Rates received in May 2009 were 6c per Aussie dollar higher than with Banks (1.18 vs 1.24) Also no fees were attached to the conversion. Experience was based on dealings made in Auckland.

Some details can be found here. http://www.kiwibank.co.nz/personal-banking/international-services/foreign-exchange/fast-branches.asp

THAILAND currency exchange.

If you visit Bangkok, a shop, superrichthailand, near Central world shopping centre offers the best rate. You can check it online here: http://www.superrichthailand.com/editor/rate.html

Just be careful, there is another shop on the same street which has similar name, superrich: http://www.superrich.co.th/rate.php (actually has same AUD buy rate as at 18/03/2013)

OS Shopping tips List by country - USA

Century 21, for example, is a fantastic place to get 50% off designer labels (and the original price is generally less than the price here in Australia anyway!) but it’s NY-only, not across the country. See http://www.c21stores.com/ and http://en.wikipedia.org/wiki/Century_21_(department_store) - they do not participate in the Black Friday sales because everything is already deep discounted.

Macy’s shoe department (http://www.macys.com)- OMG. Seriously. Two floors of shoes in a massive store and in the Black Friday sales, it is packed packed packed with women jostling each other to find the bargains. I let my wife go playing in there for 45 minutes to do some initial scouting and then went into the fray myself to assist. Don’t expect it to be a quick process. You need to find the shoe you like in the size you want and then ask an attendant to get you the matching shoe from the same pair out of the storeroom(unlike here where you find any size and then the attendant brings you both L+R shoes in a different size). We picked up a couple of pairs, one reduced from $120USD to $30USD.

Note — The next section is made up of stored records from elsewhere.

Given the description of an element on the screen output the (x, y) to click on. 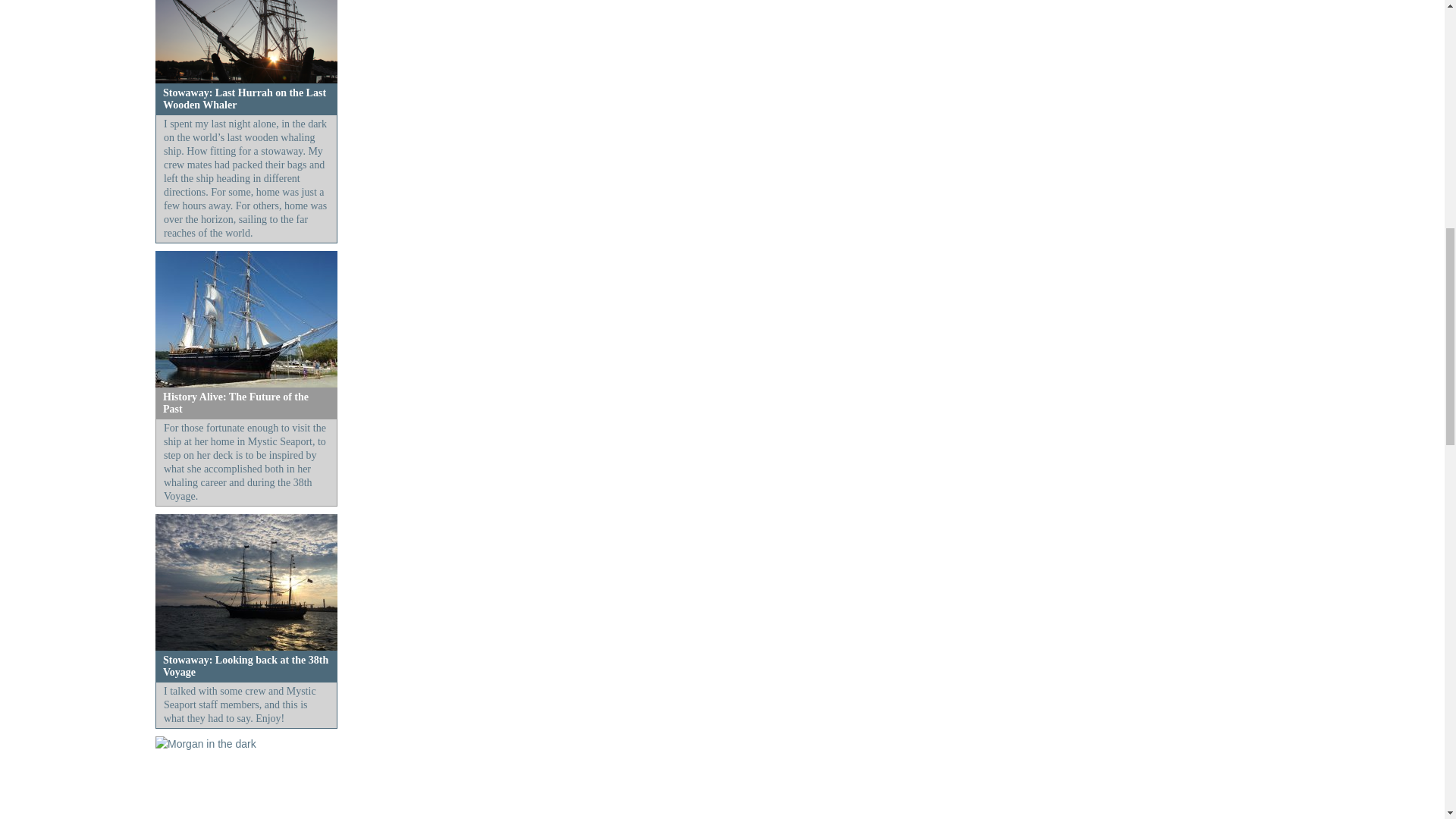
History Alive: The Future of the Past (235, 402)
Stowaway: Last Hurrah on the Last Wooden Whaler (244, 98)
Stowaway: Looking back at the 38th Voyage (246, 666)
Given the description of an element on the screen output the (x, y) to click on. 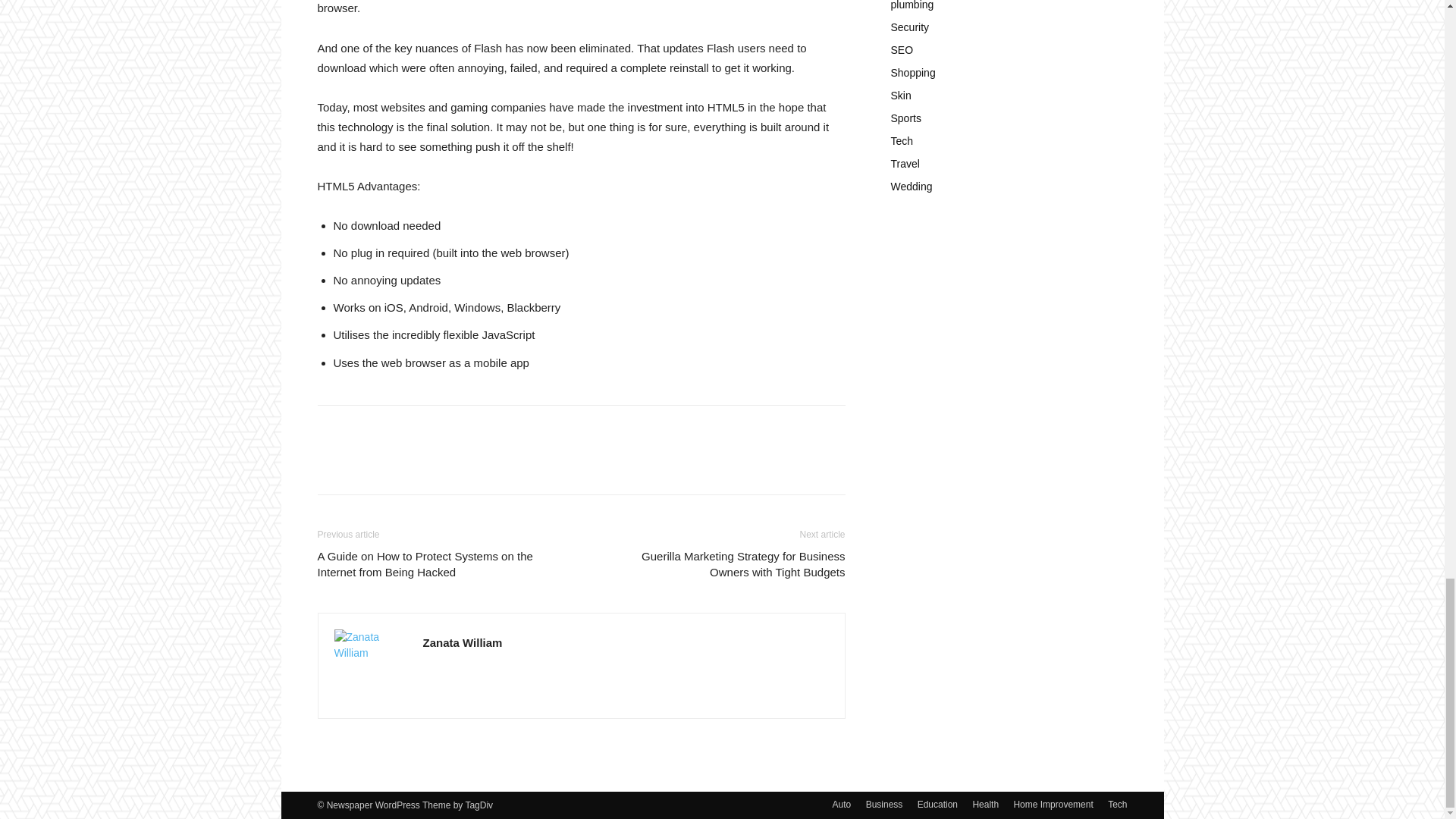
bottomFacebookLike (430, 429)
Given the description of an element on the screen output the (x, y) to click on. 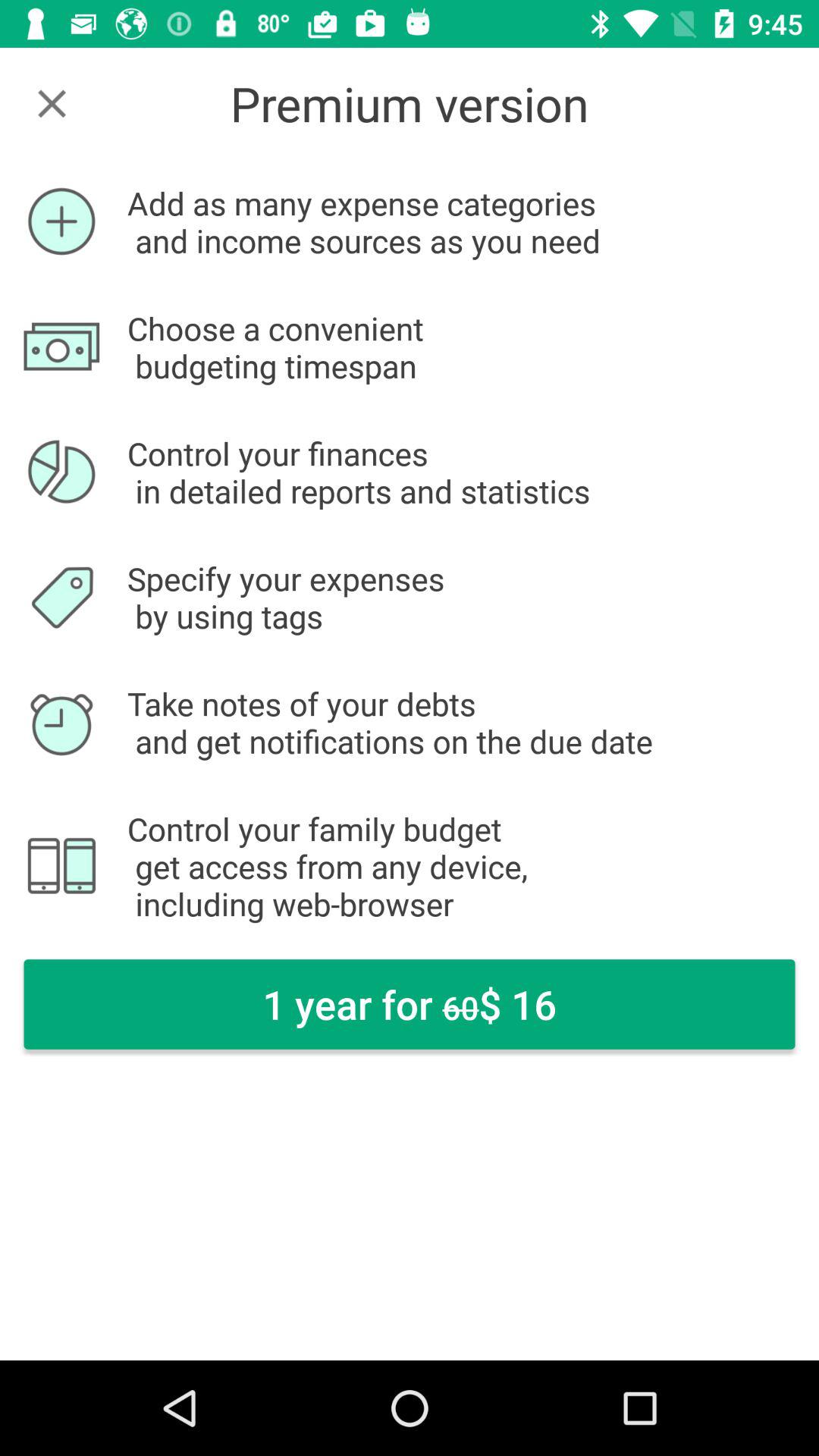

Macy’s also has an international visitor discount card so if you’re not from the USA, you can use the card and get a further 10% off throughout the store. All you need to do is collect the card from the information desk on the 3rd (or 4th???) floor - even with the sales swelling customer numbers, this only took 1-2 minutes to queue and obtain (just show your Aussie drivers licence) and saved more $$$ on each transaction. See http://www.macys.com/store/about/visitor/index.jsp for details.

Old Navy (http://www.oldnavy.com/) are basically just a department store but I found these were the kings of the Black Friday sales in terms of discounts [eg: thick wool-lined jackets for $25-$45 each, down from $60-$130]. JC Penney (http://www.jcpenney.com) were where I found the better jeans to fit me (because they had a wider range of styles) and the two stores were very similar for denim prices. Base prices for denim jeans are, of course, lower in the US anyway but typically the lower AUD means they’re about the same net price. With the dollar much higher than usual, even base prices are serious discounts.

Ross Dress For Less (http://www.rossstores.com/) are an outlet store for a lot of designer labels. They mainly have clothes, shoes & accesssories (you pay similar prices for clothes as you would in Big W/Target here, sometimes even less), but at good prices are luggage (you can get a samsonite suitcase for around 80 bucks). They also have kitchenware homewares, toys, food and other miscellaneous departments as you would find in a department store. As long as you're not hung up on getting a particular line or item, they have a great range of clothes for all ages and sizes. Each store stocks different stuff, so shop around if you have time.